ACE2-derived peptides with enhanced efficacy for inhibition of SARS-COV-2 infection

Abstract

The coronavirus disease (COVID-19) originated the current world-wide pandemic situation. This disease is caused by the severe acute respiratory syndrome-coronavirus 2 (SARS-CoV-2) and the structural and biochemical basis of the infection mechanism has been widely investigated showing that the receptor binding domain (RBD) of the virus surface spike protein interacts with the peptidase domain (PD) of angiotensin-converting enzyme 2 (ACE2). [1-3] Crystallographic studies of the RBD of SARS-CoV-2 with the full-length human ACE2 receptor exposed the amino acid residues that play a key role at the contact interface of the two proteins. [3,4] Most of the interactions between RBD and ACE2 receptor reside on the helix 1 of ACE2. It has been reported that the ¿-helix secondary structure is essential to obtain antiviral activity against the SARS-CoV-2 pseudovirus. [5] Several strategies have been published to increase the helicity content of the helix 1 peptide of ACE2. Curreli et al. designed four stapled peptides [5] while Karoyan et al. substituted the non-essential positions of the native helix 1 of ACE2 by amino acid residues such as Ala and/or Leu that display a higher helical folding propensity. [1] Both strategies showed an increase in the helical content and a potent SARS-CoV-2 inhibitory activity. Here, we report the development of a long-range macrocycle ACE2 derived peptides with the aim to stabilise the helical structure of the peptides and consequently, increase the potential ability to block SARS-CoV-2 attachment to the host cell. Chemical modifications of the peptides that show greater affinity against RBD will be conducted to obtain irreversible versions of the peptides. These modified peptides should be chemically stable and maintain the binding properties. Nonetheless, crosslinking between both components is expected due to the chemical reaction of the modified peptide with amino acid residues of the RBD that have a nucleophilic character. Finally, multivalent platforms will be synthesized following methodologies well established in our laboratory with the peptide candidates that show better results.
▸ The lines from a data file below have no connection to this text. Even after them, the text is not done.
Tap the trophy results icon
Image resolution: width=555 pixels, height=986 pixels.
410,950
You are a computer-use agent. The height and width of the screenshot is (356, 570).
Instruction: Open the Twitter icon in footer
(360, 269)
References [1] P. Karoyan, V. Vieillard, E. Odile, et al. Eur. bioRxiv. 2020, 1-17. [2] J. Shang, G. Ye, K. Shi, et al. Nature. 2020, 581, 221-224. [3] R. Yan, Y. Zhang, Y. Li, et al. Science. 2020, 367, 1444-1448. [4] D. Wrapp, N. Wang, K. Corbett, et al. Science. 2020, 367, 1260-1263. [5] F. Curreli, S. Victor, X. Tong, et al. MBio. 2020, 11, 1-13.